Arab influences are strong in Sicily, from the architecture to the sweets, from the underground Arab aqueducts of Palermo to the granulated-ice dessert, la granita. The Arabs brought their sherbert to Sicily, an iced drink flavored with fruit juices or rosewater. In the Middle Ages, the nevaroli (meaning ice- but lit. snow-gatherers) had the important task of harvesting the snow of Mt. Etna and other mountain ranges in stone grottoes. The nobility bought the mounds of ice during the sizzling summer months, mixing in the juice of the island’s lemons to make a perfect thirst-quencher.

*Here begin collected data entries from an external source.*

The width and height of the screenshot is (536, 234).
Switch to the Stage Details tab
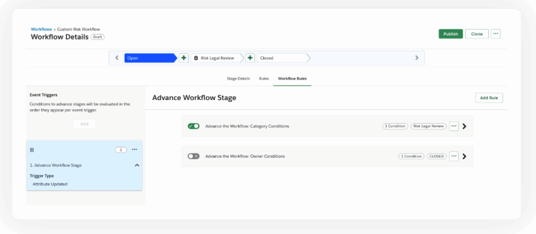238,79
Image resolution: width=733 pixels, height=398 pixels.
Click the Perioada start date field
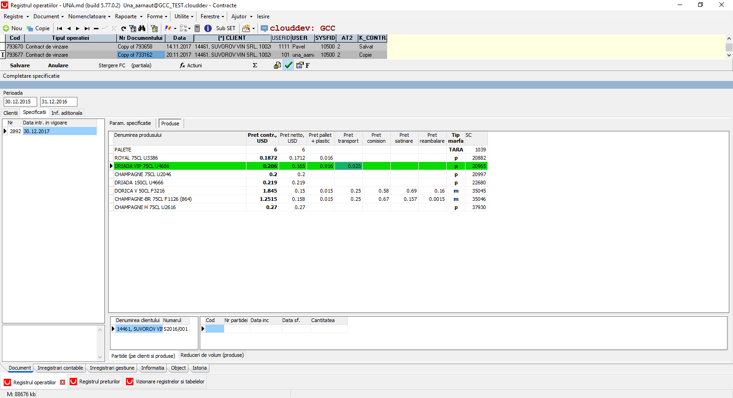(x=20, y=102)
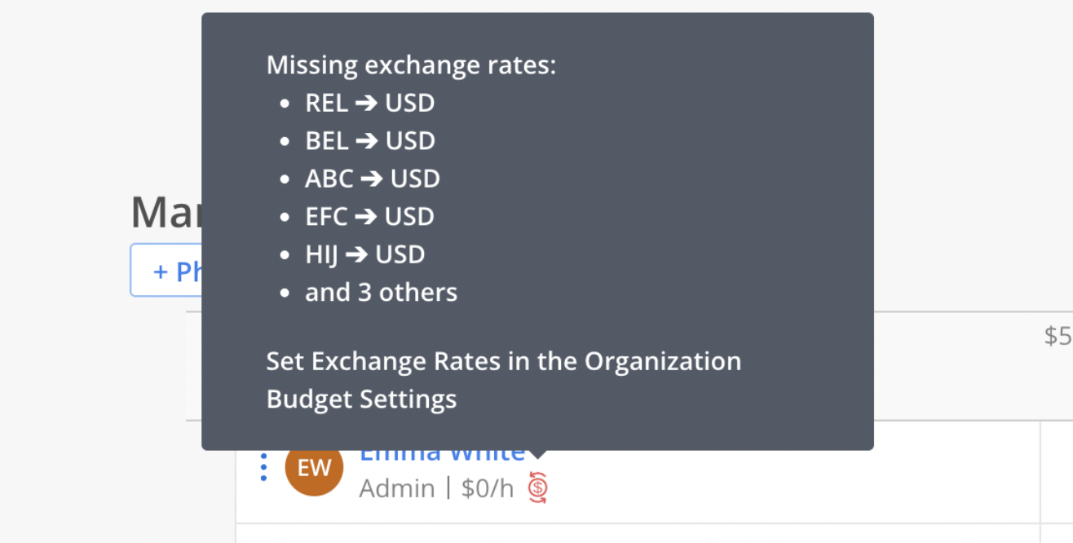Click the partially hidden 'Mar' page heading
The width and height of the screenshot is (1073, 543).
[x=166, y=213]
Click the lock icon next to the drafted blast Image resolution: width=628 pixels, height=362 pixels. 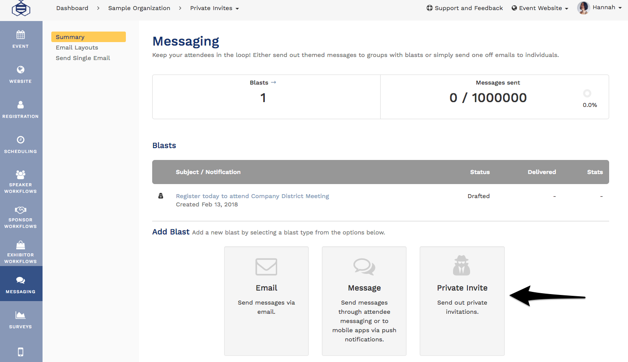[x=161, y=196]
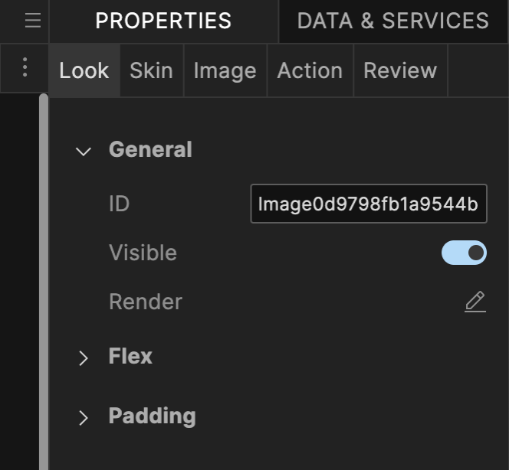Viewport: 509px width, 470px height.
Task: Open the Data & Services tab
Action: coord(392,21)
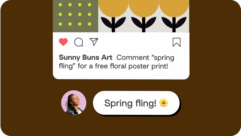Unlike the post with the red heart
241x136 pixels.
coord(63,42)
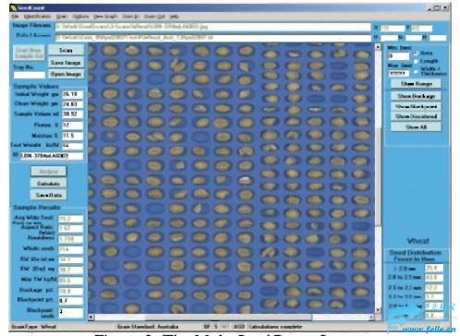The width and height of the screenshot is (460, 336).
Task: Click the Show Dockage button
Action: pos(416,96)

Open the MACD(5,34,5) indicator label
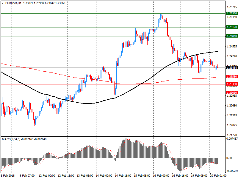click(11, 139)
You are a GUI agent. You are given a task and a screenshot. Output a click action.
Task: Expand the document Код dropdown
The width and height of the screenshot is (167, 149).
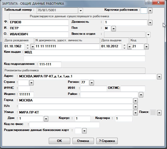[x=146, y=47]
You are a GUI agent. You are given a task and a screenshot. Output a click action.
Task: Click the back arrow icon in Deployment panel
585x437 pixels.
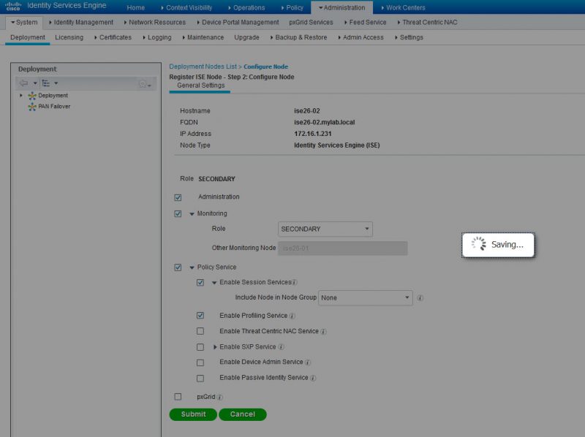tap(24, 82)
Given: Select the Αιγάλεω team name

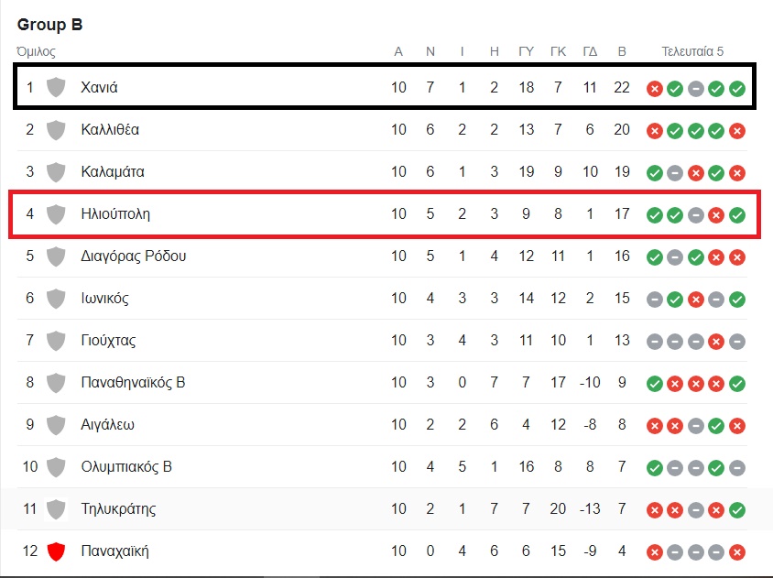Looking at the screenshot, I should pyautogui.click(x=107, y=425).
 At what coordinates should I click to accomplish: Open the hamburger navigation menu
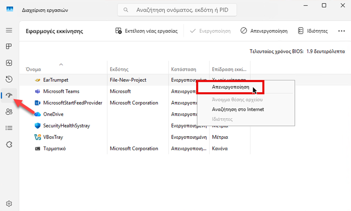click(x=9, y=30)
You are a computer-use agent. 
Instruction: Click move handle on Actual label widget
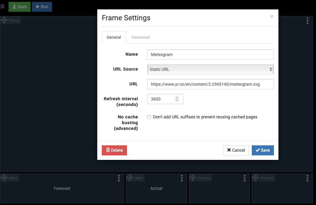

Later, juices of different fruits were added and even edible flowers. Palermo is still today best known for its granita di limone, while the granita di caffé and strawberry granita reign in the Messina area. Bronte – not far from Mount Etna – area is famed for its granita di pistacchio. Catania lays claim to the minnulata or the toasted almond granita (where some bitter almonds are an essential ingredient), topped with a splash of espresso – but le granite of Avola, Siracusa and Agrigento, all almond areas, are not to underestimated.
Nowadays, the array of granite reflects the myriad flavors of Sicily: tangerine, mint, pomegranate, prickly pear, peach, tiny wild strawberries, watermelon, hazelnut, dark chocolate, pistachio and jasmine. But hold on: at a café at San Vito Lo Capo, on Sicily’s western coast, I tried una granita di gelso nero (black mulberry) for the first time last year. Buonissima!
When visiting Pino’s family in Palermo, we often make the 1-1/2 hour drive from Palermo to San Vito just to swim off that spectacular stretch of coast. I’d make the drive again just for the granita di gelso.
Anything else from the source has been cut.